Bir başkasına bakıyorsun dünyanın tüm nimetlerinden
yararlanmayı kendine prensip edinmiş, en iyisini yerim,
en iyisini giyerim, en iyi yerlerde bulunurum, her şeyin
en iyisini ben hak ederim diyor… Sen de aman aman
diyorsun belli ki dünya ehli, ahiretle alakası yok…
Adamla ne konuda konuşayım, boşver benden uzak dursun!

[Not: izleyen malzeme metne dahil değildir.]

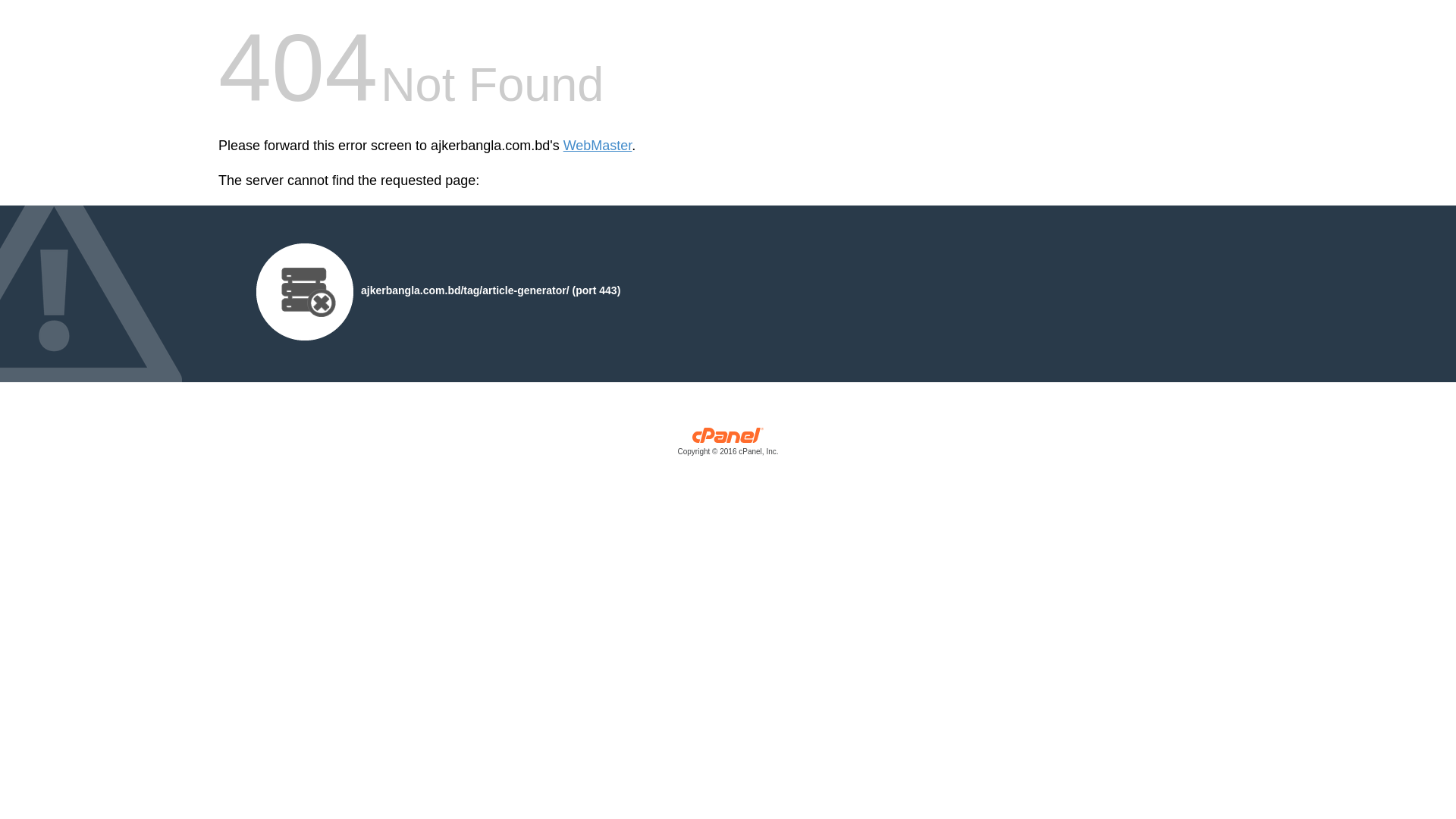
WebMaster Element type: text (597, 145)
Given the description of an element on the screen output the (x, y) to click on. 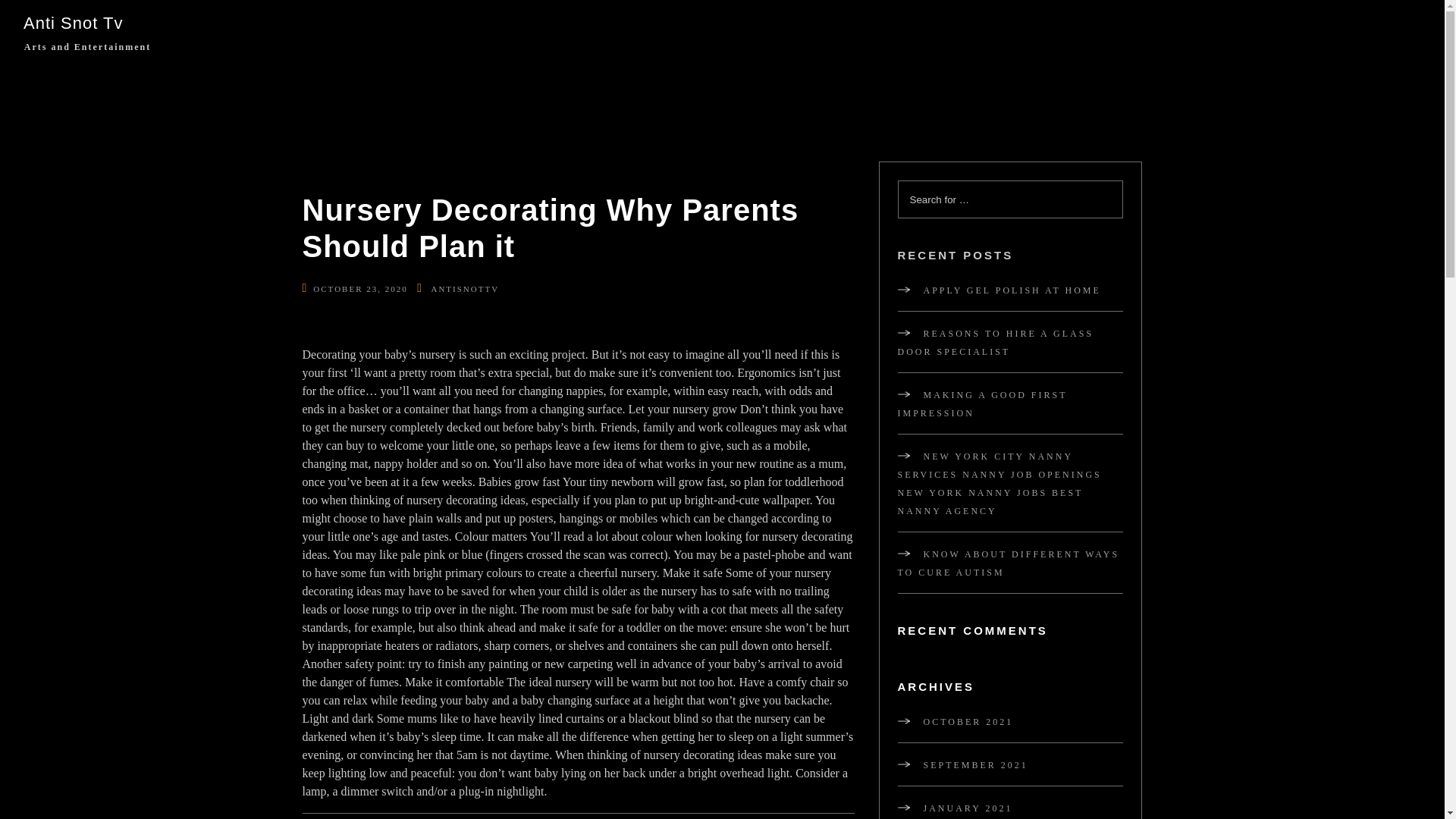
KNOW ABOUT DIFFERENT WAYS TO CURE AUTISM (1008, 563)
APPLY GEL POLISH AT HOME (999, 290)
JANUARY 2021 (955, 808)
Anti Snot Tv (80, 22)
ANTISNOTTV (464, 288)
OCTOBER 2021 (955, 721)
SEPTEMBER 2021 (962, 764)
OCTOBER 23, 2020 (360, 288)
MAKING A GOOD FIRST IMPRESSION (982, 403)
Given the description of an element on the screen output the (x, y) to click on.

O
adam bir bakıyorsun iki gün sonra tüm o zevk
aldıklarından zevk almaz hale gelmiş, mutlu olmak ne
demek, mutsuz olmak ne demek unutmuş gitmiş, tek derdi
Allah, Rasulallah, bir de ilim için yazıyor, sen de bal
gibi keyifle onun yazdıklarını okuyorsun…

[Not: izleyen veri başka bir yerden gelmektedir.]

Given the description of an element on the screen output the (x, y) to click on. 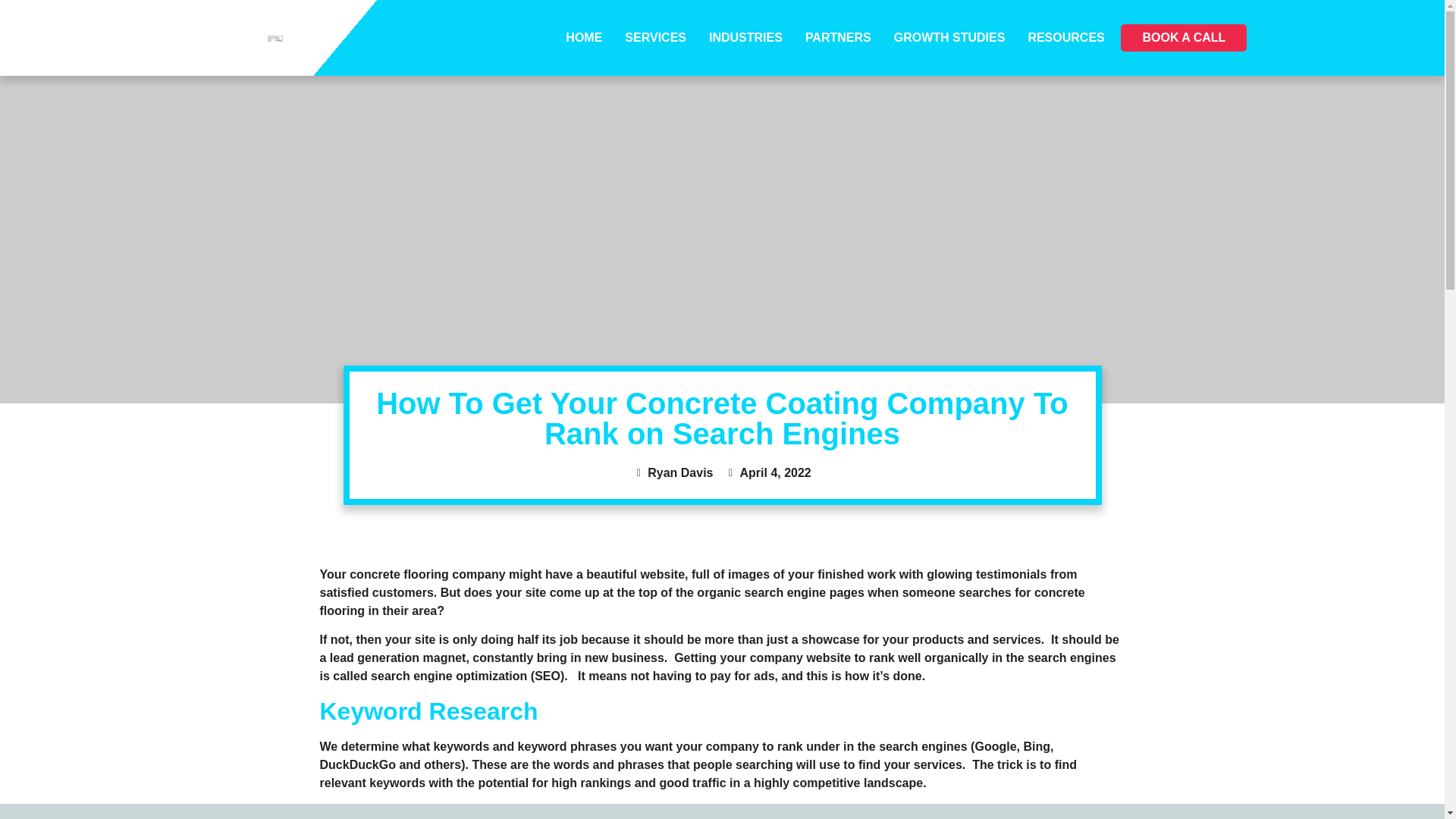
RESOURCES (1065, 37)
INDUSTRIES (746, 37)
SERVICES (654, 37)
PARTNERS (837, 37)
GROWTH STUDIES (949, 37)
HOME (584, 37)
Given the description of an element on the screen output the (x, y) to click on. 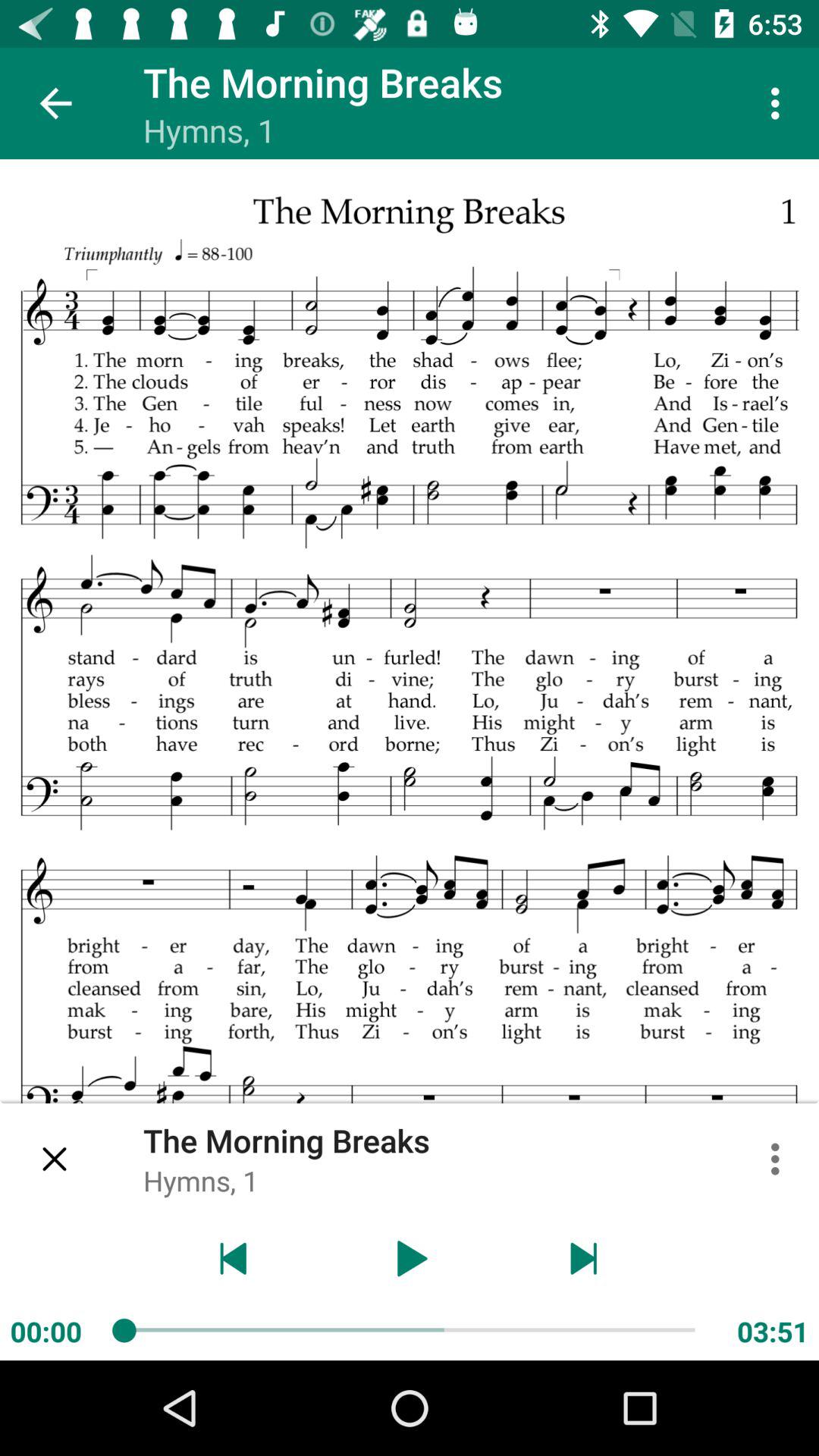
click the item to the left of the the morning breaks item (55, 1158)
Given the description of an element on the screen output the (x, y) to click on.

Başkaları hakkında bir fikrimiz var ise de yüksek
ihtimal yanlış. Peki kendimiz? Biliyor muyuz bize
yazılan nedir? Hangi hal ile öleceğiz, elimizde buna
dair senedimiz var mı?
“ Kişi hangi hal ile ölürse, o hal ile diriltilir”
Rasulallah (s.a.v)
İlmi’n bizlere bildirdiğine göre kişinin daha ana
rahmindeyken, 120. gününde aldığı Allah Rızası
altındaki astrolojik güçler ile şaki mi Salih mi olacağı
belirlenir. İsterse hayatı boyunca hep salih amel
işlesin, ölümünden once öyle bir an gelir, öyle bir iş
eder ki çevrilir, şaki olarak bu dünyadan göçer gider…
Ya da tam tersi tüm hayatı boyunca yaramaz haller
göstermiştir, son anda öyle bir eylemi olur ki Salih
olarak kabrine konulur.
Hadis:
Bize, doğru söyleyen, doğruluğu tasdik ve kabul edilmiş
olan Resulullah sallallahu aleyhi ve sellem haber verdi
ve şöyle buyurdu :
"Sizden birinizin yaratılışının başlangıcı, annesinin
karnında kırk günde derlenir toplanır. Sonra ikinci kırk
günlük süre içinde pıhtı haline döner. Sonra da bir o
kadar zaman içinde bir parça et olur. Daha sonra Allah
bir melek gönderir ve melek, ona ruh üfler. Bu melek
dört şeyle; anne rahmindeki canlının rızkını, ecelini,
amelini, iyi biri mi, yoksa kötü biri mi olacağını
yazmakla emrolunur."
Abdullah İbni Mes'ud der ki: Kendisinden başka ilah
olmayan Allah'a yemin ederim ki, sizden biri,
cennetliklerin yaptığı işleri yapar ve kendisi ile
cennet arasında sadece bir arşın mesafe kalır da, sonra
anne karnında yazılan yazının hükmü öne geçer,
cehennemliklerin yaptığı işleri yapar ve cehenneme girer.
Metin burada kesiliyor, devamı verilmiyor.